> _What you will do_: Lines from the line with "Screen dimensions: 1568x781" to the line with "Task: Toggle Direct" in the entries below, and only those, must be output exactly, with both ends included.

> _Data provided_:
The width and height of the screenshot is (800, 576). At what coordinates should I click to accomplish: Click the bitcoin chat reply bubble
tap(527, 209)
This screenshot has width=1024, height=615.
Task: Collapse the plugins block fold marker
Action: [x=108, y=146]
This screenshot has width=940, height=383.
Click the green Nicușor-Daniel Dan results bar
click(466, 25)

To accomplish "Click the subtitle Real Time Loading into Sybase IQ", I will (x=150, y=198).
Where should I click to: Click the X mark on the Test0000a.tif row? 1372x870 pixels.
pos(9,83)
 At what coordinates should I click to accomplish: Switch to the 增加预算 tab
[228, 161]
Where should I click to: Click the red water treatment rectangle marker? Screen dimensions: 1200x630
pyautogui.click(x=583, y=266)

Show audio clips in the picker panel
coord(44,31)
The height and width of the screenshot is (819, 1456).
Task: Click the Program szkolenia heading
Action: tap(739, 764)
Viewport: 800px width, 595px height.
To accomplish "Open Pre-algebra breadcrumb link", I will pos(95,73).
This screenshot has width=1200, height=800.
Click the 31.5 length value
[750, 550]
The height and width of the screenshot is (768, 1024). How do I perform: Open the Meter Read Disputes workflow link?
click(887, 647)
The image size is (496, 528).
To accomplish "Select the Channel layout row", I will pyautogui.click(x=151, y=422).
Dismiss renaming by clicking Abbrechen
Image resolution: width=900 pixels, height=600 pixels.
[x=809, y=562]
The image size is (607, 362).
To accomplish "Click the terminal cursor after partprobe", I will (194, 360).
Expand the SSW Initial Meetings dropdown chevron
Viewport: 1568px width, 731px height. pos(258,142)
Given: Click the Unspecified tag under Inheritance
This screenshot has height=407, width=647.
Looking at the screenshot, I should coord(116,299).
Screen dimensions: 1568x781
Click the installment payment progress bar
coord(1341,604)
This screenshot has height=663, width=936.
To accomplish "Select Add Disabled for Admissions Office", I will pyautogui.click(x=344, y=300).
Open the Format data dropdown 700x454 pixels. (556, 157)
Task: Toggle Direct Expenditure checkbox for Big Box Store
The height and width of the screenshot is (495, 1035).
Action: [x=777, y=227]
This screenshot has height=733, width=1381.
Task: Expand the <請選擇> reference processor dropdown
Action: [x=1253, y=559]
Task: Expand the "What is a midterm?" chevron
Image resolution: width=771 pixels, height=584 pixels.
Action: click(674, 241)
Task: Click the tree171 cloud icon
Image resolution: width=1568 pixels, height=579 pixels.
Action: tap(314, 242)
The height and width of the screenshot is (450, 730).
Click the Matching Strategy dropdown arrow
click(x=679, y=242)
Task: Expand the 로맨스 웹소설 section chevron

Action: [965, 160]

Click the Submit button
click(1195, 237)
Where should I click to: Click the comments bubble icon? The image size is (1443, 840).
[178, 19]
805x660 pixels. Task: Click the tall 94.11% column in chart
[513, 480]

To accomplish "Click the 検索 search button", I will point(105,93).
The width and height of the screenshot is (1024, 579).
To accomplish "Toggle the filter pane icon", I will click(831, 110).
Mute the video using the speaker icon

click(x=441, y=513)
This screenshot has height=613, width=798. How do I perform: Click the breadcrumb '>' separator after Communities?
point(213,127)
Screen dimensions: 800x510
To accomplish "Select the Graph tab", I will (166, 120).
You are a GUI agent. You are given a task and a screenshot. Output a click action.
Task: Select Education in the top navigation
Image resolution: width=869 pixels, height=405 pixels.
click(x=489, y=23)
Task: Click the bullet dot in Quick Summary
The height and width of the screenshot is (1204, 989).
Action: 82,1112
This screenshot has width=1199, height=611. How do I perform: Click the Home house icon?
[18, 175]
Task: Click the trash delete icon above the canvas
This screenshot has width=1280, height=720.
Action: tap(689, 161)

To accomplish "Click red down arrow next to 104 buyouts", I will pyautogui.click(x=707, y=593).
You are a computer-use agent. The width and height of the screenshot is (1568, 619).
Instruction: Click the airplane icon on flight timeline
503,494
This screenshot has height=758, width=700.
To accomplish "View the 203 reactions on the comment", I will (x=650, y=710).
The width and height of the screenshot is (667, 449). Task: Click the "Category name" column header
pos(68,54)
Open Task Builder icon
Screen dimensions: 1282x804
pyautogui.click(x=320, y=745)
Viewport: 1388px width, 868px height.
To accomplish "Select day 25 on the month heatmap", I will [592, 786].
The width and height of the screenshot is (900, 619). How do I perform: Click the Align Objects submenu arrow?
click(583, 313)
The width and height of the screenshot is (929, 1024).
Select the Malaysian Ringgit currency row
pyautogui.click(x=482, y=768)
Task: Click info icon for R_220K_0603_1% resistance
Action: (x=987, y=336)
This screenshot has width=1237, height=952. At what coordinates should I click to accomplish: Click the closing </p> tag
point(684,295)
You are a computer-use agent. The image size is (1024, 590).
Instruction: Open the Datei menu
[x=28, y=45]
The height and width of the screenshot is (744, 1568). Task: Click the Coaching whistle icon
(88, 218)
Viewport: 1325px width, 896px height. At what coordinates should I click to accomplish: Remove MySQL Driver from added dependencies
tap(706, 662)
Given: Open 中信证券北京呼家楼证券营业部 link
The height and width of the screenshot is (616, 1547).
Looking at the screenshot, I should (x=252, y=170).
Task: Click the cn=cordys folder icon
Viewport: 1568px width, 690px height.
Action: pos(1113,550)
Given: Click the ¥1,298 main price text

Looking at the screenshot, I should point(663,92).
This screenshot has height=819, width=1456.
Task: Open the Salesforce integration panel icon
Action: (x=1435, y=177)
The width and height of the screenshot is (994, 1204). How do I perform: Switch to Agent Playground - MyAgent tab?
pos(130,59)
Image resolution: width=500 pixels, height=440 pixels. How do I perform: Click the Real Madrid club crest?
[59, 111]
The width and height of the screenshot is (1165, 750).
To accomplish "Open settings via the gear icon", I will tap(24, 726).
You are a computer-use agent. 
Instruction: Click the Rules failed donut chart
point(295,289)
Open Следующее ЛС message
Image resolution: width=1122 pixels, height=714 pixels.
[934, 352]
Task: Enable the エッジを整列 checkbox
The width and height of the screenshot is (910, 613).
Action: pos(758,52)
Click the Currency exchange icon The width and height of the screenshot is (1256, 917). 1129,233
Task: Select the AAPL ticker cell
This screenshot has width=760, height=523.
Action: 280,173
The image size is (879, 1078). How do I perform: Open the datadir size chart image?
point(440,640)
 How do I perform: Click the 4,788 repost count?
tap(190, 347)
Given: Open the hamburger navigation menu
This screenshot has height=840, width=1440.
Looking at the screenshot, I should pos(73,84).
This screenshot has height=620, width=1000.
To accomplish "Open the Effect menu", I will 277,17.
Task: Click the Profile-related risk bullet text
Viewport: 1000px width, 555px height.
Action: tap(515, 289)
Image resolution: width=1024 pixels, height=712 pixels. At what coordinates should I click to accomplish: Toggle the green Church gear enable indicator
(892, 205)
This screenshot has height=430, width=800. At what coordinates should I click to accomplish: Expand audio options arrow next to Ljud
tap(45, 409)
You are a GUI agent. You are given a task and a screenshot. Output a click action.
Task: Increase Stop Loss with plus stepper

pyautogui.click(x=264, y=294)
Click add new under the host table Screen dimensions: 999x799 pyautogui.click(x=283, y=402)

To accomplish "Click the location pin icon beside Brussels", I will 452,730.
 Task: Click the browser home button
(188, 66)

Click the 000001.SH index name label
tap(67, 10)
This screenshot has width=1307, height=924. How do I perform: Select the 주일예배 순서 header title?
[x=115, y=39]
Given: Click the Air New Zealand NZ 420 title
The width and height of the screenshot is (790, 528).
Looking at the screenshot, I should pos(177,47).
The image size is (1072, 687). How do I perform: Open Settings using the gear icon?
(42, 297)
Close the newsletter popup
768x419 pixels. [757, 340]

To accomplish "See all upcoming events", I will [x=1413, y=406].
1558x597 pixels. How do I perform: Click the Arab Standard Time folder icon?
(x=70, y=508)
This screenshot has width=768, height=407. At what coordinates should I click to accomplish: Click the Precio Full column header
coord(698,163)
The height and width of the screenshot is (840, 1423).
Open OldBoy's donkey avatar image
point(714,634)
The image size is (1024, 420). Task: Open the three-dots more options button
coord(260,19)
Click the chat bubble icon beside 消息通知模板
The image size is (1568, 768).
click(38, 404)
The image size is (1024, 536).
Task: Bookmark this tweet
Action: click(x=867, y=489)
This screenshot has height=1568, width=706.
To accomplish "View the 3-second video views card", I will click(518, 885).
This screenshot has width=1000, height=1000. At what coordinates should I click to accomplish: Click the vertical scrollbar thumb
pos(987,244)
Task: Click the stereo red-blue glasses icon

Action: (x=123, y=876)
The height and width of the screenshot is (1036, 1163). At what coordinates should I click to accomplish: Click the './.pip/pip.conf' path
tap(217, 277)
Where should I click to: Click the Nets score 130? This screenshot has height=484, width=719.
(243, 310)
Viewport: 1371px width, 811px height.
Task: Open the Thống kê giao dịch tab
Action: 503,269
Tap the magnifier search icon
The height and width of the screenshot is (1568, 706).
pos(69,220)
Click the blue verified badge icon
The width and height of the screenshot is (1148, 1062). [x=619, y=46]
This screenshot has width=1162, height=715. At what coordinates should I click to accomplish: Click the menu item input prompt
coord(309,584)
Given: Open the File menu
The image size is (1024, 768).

> _Solution below_:
Screen dimensions: 1568x781
Click the installment payment progress bar
coord(1341,604)
This screenshot has height=663, width=936.
To accomplish "Select Add Disabled for Admissions Office", I will pyautogui.click(x=344, y=300).
Open the Format data dropdown 700x454 pixels. (556, 157)
Task: Toggle Direct Expenditure checkbox for Big Box Store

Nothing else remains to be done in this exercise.